Task instructions :: Look for the line with "Click the help question mark icon"; please transcribe it and every later line in the entries exactly, up to the end, leaving pictures out.
(Dataset excerpts begins)
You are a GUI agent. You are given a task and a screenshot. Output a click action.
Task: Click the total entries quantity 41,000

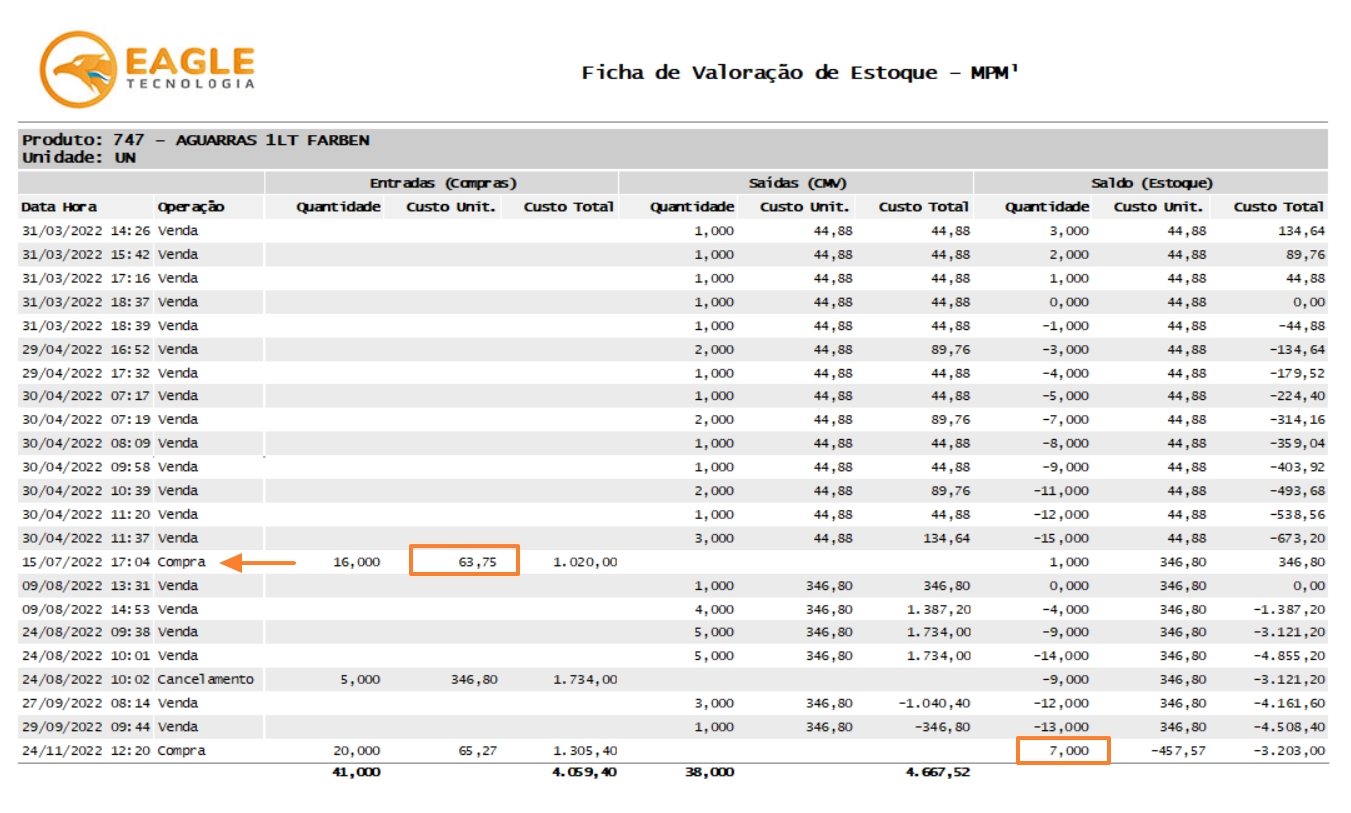tap(355, 772)
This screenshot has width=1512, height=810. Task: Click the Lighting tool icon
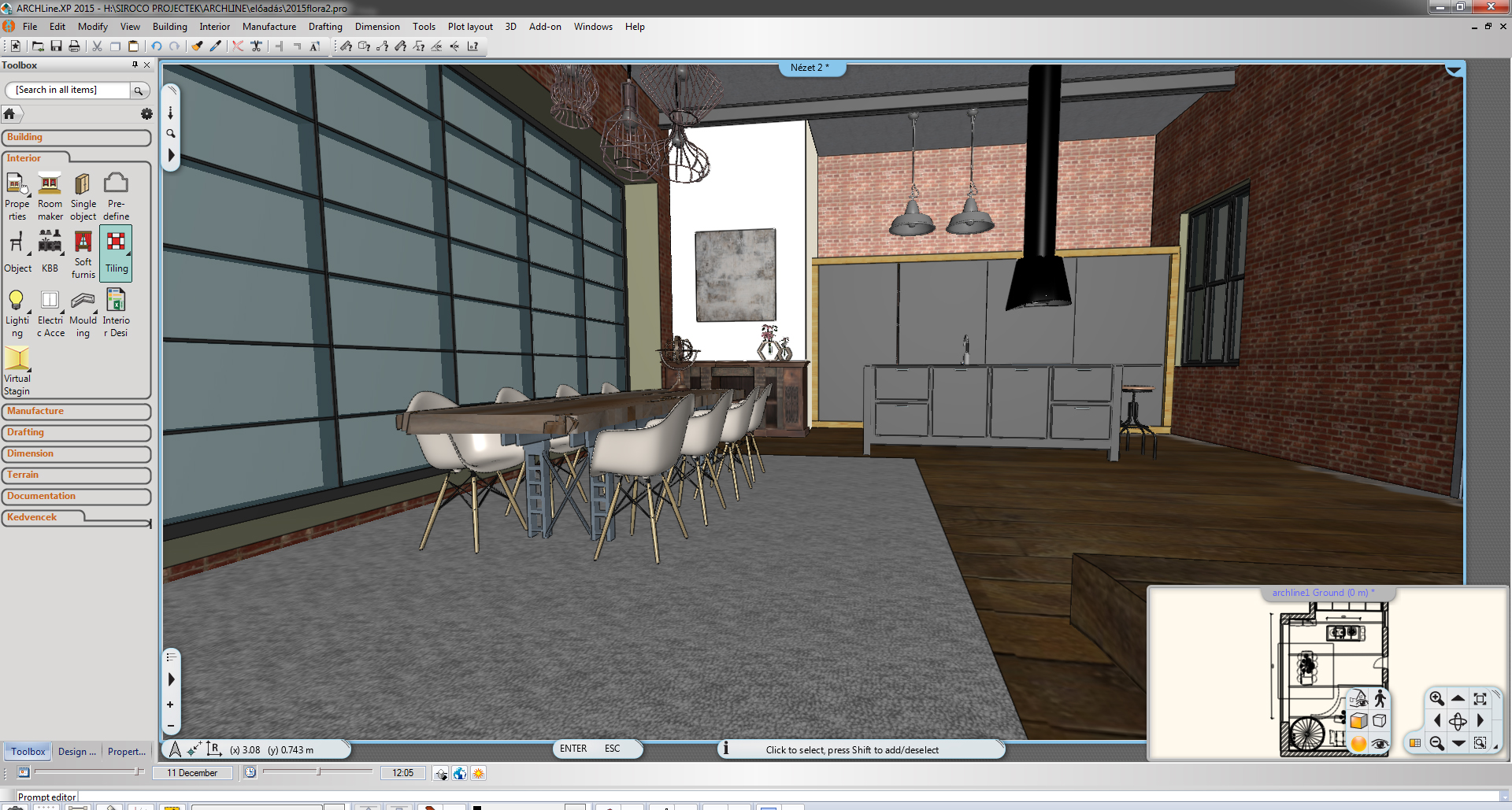coord(17,313)
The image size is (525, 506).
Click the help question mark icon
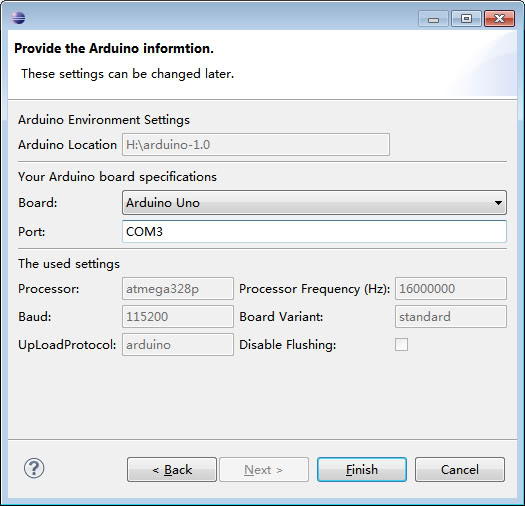point(34,468)
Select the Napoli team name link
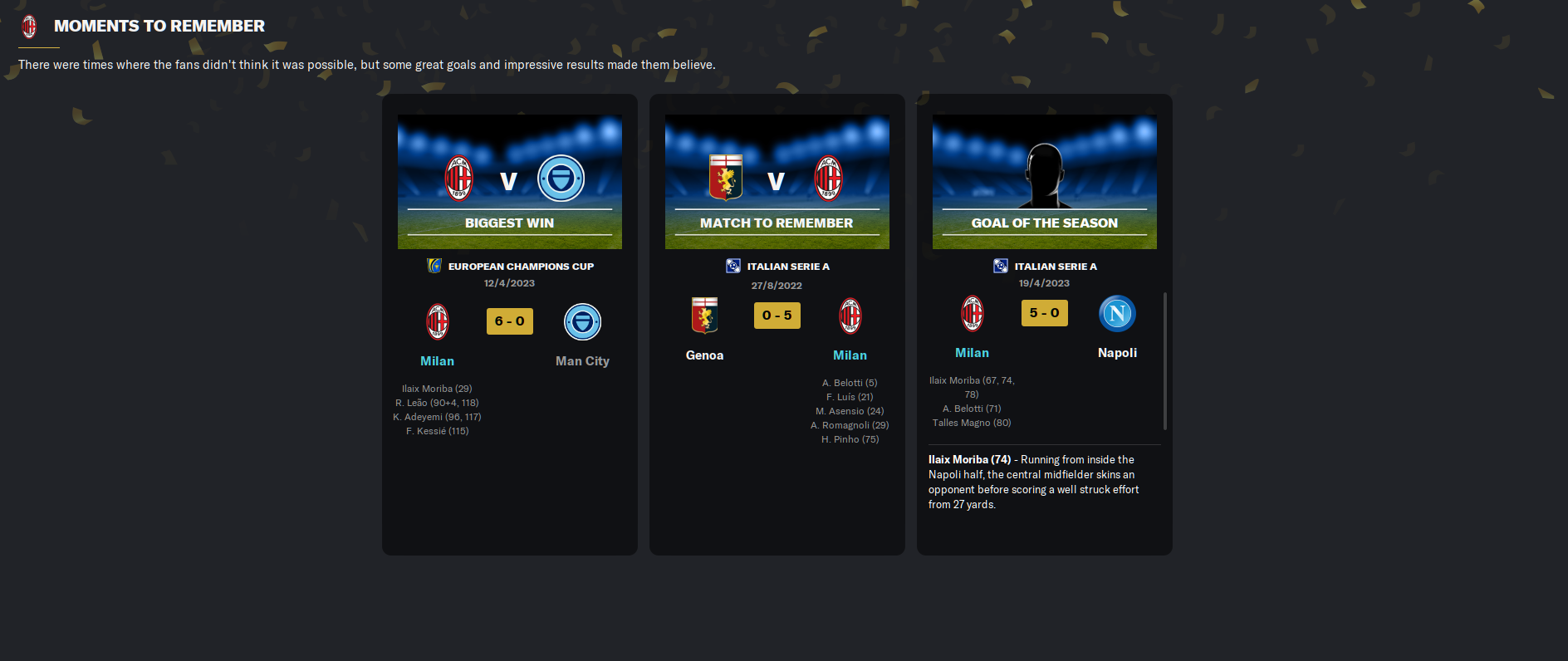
(Dataset excerpts ends)
Exercise result ::
Click the help question mark icon
point(34,468)
Select the Napoli team name link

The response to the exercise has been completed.